Sunday, 18 May 2008

Case Study - funding for training ECPs

In olden days, physicians delivered care in hospitals, and primary care was delivered by witches. OK very olden days, but it took a long time before it was acceptable for a doctor to deliver care in the patient home (Edinburgh Medical School 1760s), and certainly the 'scoop and run' ambulance service originally designed to recover the wounded from the field of battle in the Crimea has no intention of delaying a patient reaching the safety of the hospital right up until now.
But things have changed. Hospital A&E began filling up due to a number of factors, the principle ones being a maximum 4 hour wait (access to care) and less easy access to GPs (new GMS contract). In rural areas where hospitals are often distant from the patient need another factor contributed - ambulances could be tied up taking a patient to hospital which played havoc with response time targets.
What was needed, so Warwick Univ, East Anglia Ambulance Trust (EAAT), Joint Royal Colleges Ambulance Liaison Committee (JRCALC), and just about everyone else but completely independently, decided, is a practitioner who can
  • respond to a request for unscheduled care at the scene of the accident or need
  • treat minor injury or illness on the spot and discharge the patiet fully treated (or stabilised to see their GP in due course) or refer the patient to a non hospital pathway
  • thus saving both attendance at A&E and possible admission
EAAT put a community nurse and a paramedic into the same car to see how it would work. Warwick Ambulance Trust designed a training course to teach paramedics the bits of nurse training and nurses the bits of paramedic training - both resulted in an advanced practitioner (single person) with years of experience delivering health care and the minor injuries, minor illness and referral bits of a nurse and trauma and live sustaining bits of a paramedic. A few arguments later and the name Emergency Care Practitioner or ECP was born.

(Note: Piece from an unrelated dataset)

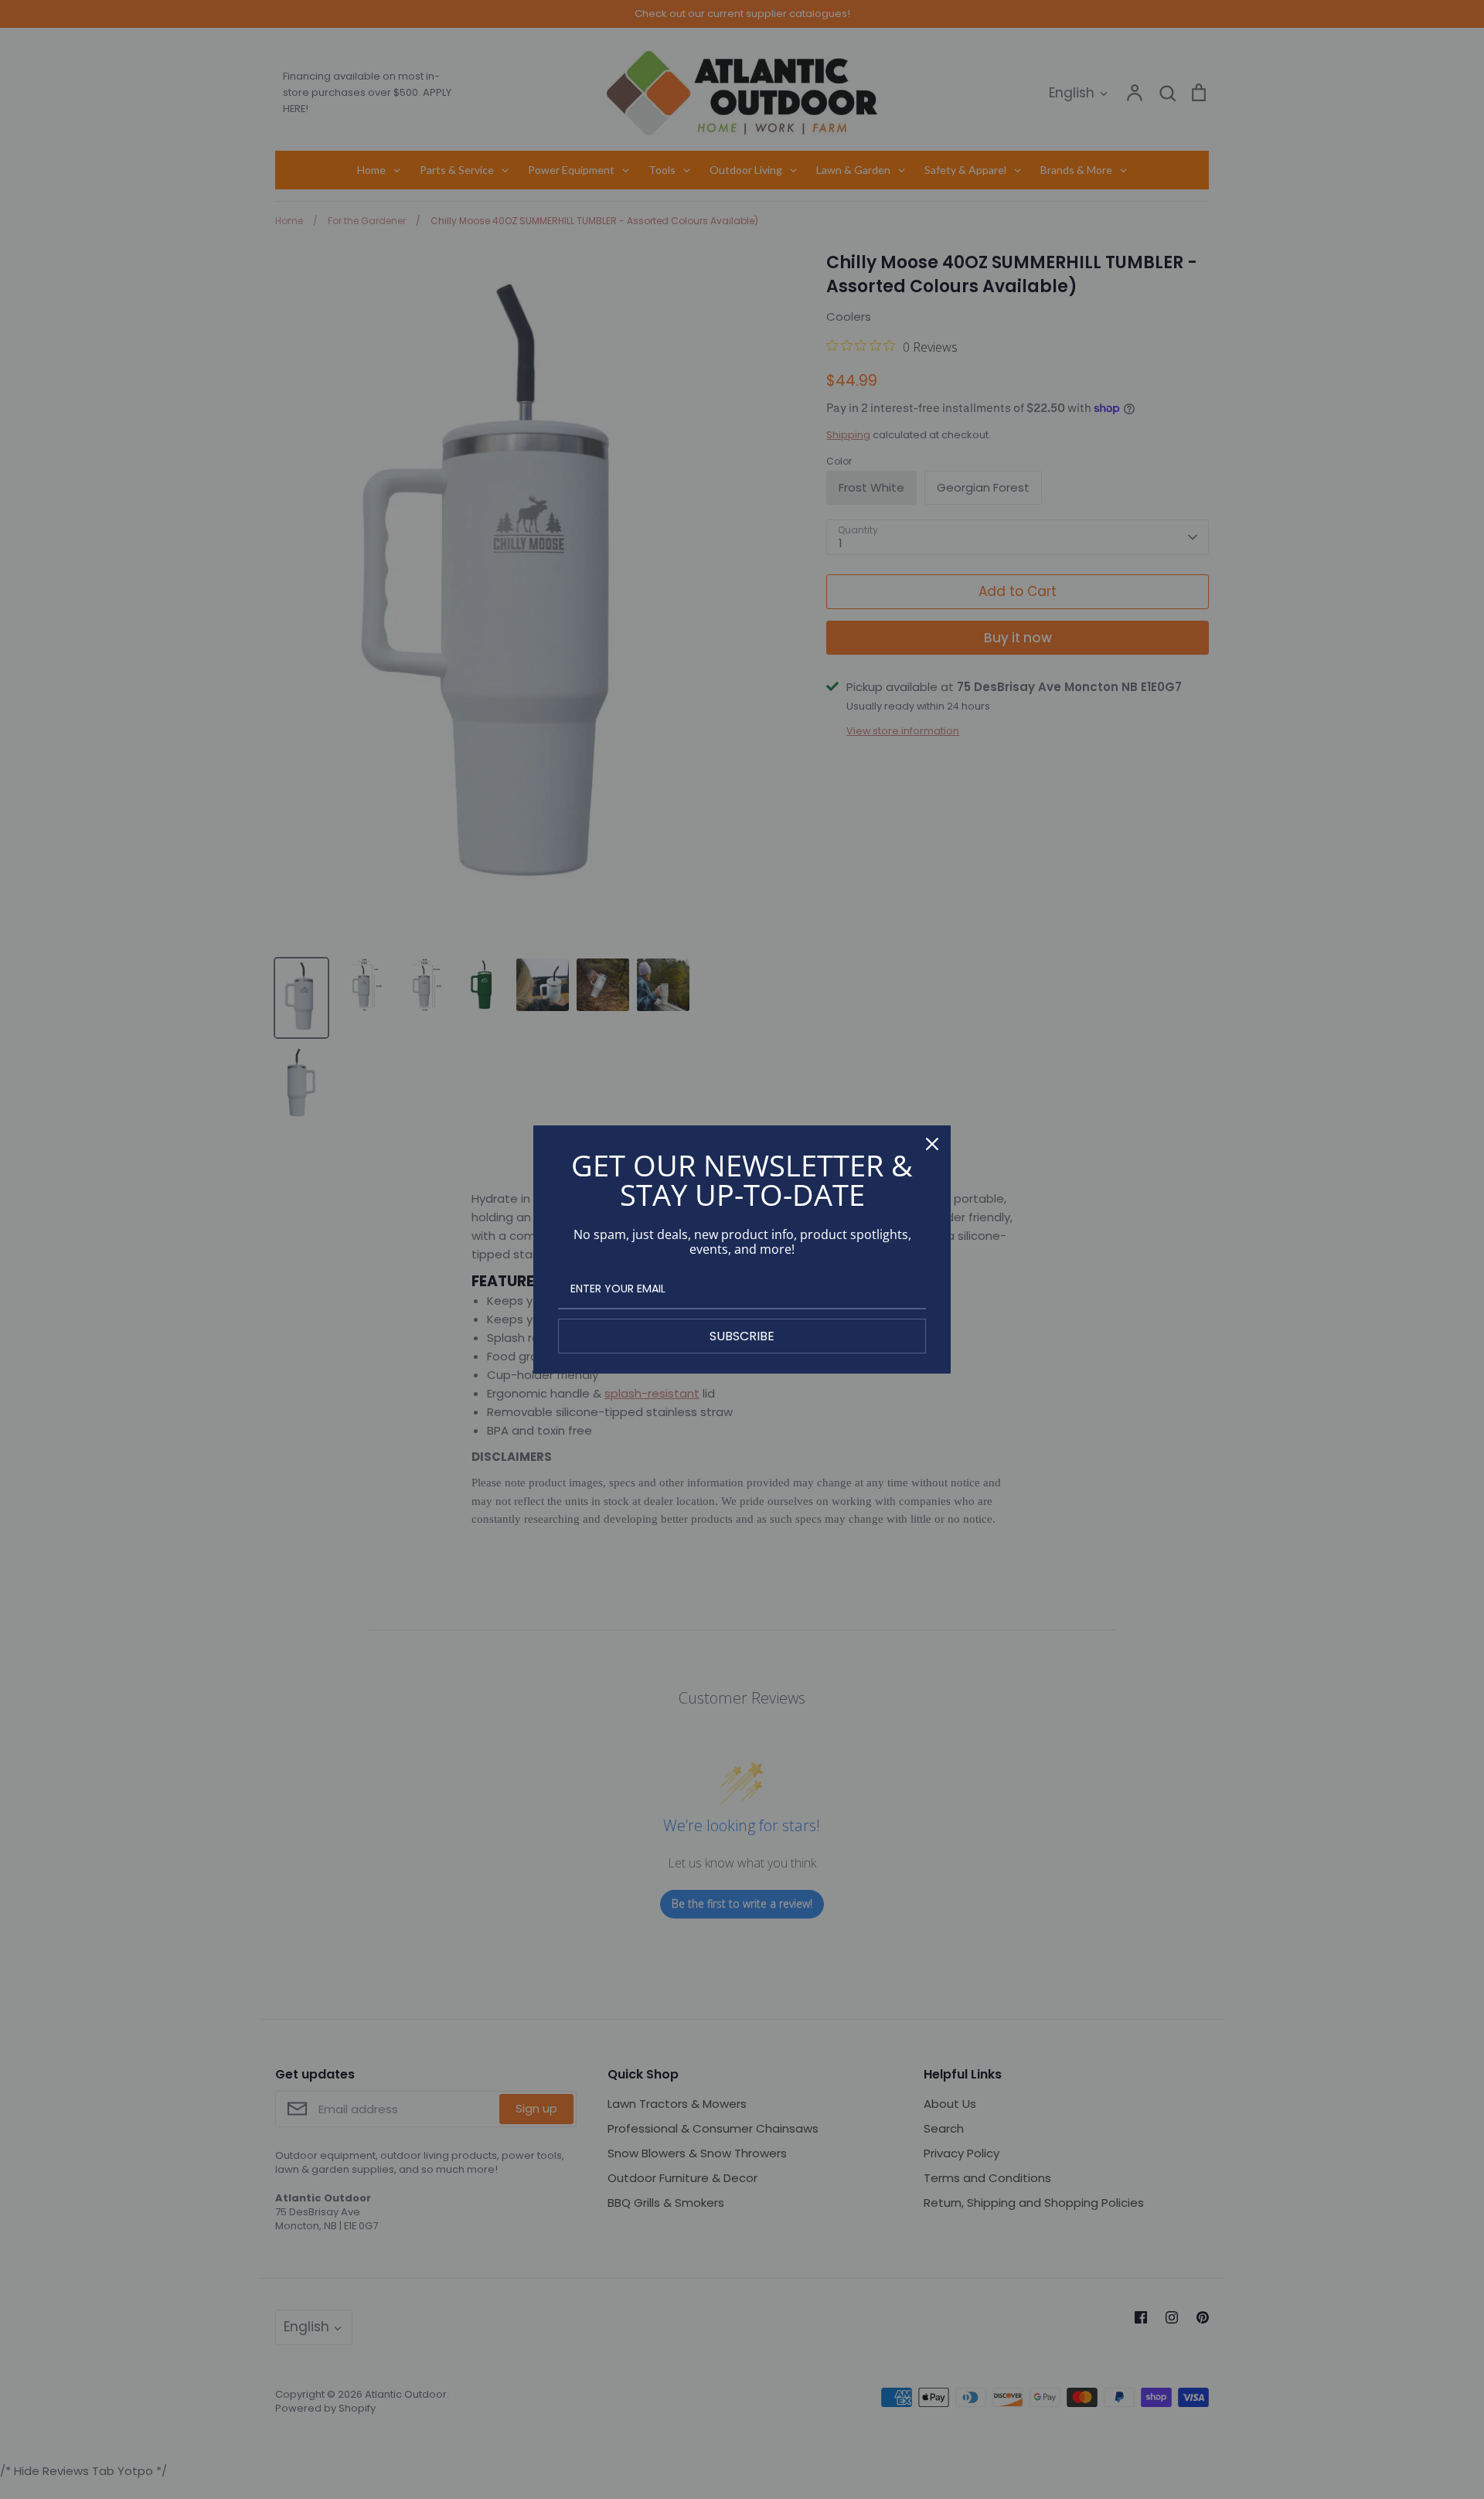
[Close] (932, 1144)
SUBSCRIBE (742, 1336)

How much benefit did they bring (and how much did they cost)?
I embarked on a detailed exercise to find out how many patients the average ECP would divert from A&E by treating at home or referring to another pathway, and how valuable this would be. At the same time both Sheffield Univ (ScHARR) and I researched how much the average ECP cost to train, including equipment, car, backfill, etc.
The results are published in "The ECP Report: Right Skill, Right Time, Right Place" (Sept 2004). Each Whole Time Equivalent ECP saved around £26,500 overall whilst working on emergency responses, taking into account the number of saved ATTENDANCES at A&E, their higher salary and cost, the times they had to call an ambulance for the patient, etc. We had no idea how many admissions they would save so we didn't include it in the calculations (this came later, ramping the benefits up in "Measuring the benefits of the emergency care practitioner" (July 2007).
Each ECP cost around £40,000 to train including backfill whilst on training, uniform, equipment, medicines, etc. This means it takes less than 3 years (allowing 1 year whilst they qualify) to get your investment back.

The explosion in numbers
With clear numbers, ambulance trusts began training ECPs and there are now (4 years later) nearly 1000, which indicates an investment by tens of NHS Trusts of £40million.

Difficulties encountered
It hasn't been plain sailing.
The benefits (A&E avoidance is given above, but they also worked in Out of Hours and A&E or Walk-in Centre settings) didn't benefit the ambulance trust who paid for the savings, they benefitted the Primary Care Trust. Ambulance Trusts either had to swallow a considerable sum in training, or negotiate for a paymet from the PCT.
At the same time ambulance trusts were hit with a new response time target and perceived that experienced paramedics spending perhaps 2/3 of their time on non-ambulance duties starved them of staff to meet this target (I modelled London's response times and showed they could do even better by training up a critical mass of ECPs - but see next)
Politics got in the way. Driven by a few people who hadn't invented the ECP, ambulance trusts began to clamour for an "advanced paramedic" who could avoid A&E admissions but not do any of the other ECP things like Out of Hours or Walk-in Centre. Research showed that it was the rotation (especially time spent in A&E) that really caused the change of behaviour but this was politics, not evidence.

Where are we now?
In spite of the above ECPs are providing care in large numbers throughout England, employed by ambulance trusts, primary care trusts, GP surgeries and private companies. The title isn't yet regulated because this is a long and drawn out process, but the evidence is there that this new practitioner, the first successful really new practitioner for decades, really is a cost-effective solution delivering excellent patient care. Of course none of this could have happened if it hadn't been an excellent solution, but without clear numbers it would have been difficult for trusts to justify putting ££millions into training up ECPs to deploy them.

With massive and heartfelt thanks to my friends on the ECP national team who made the ECP happen in the first place and gave me the support I needed to prepare the benefits case: Chris Wintle, Belle Connell, Mark Bilby, John Gosnold, George Alberti, and so on; and at Changing Workforce Programme and Skills for Health who kept on supporting ECP programme.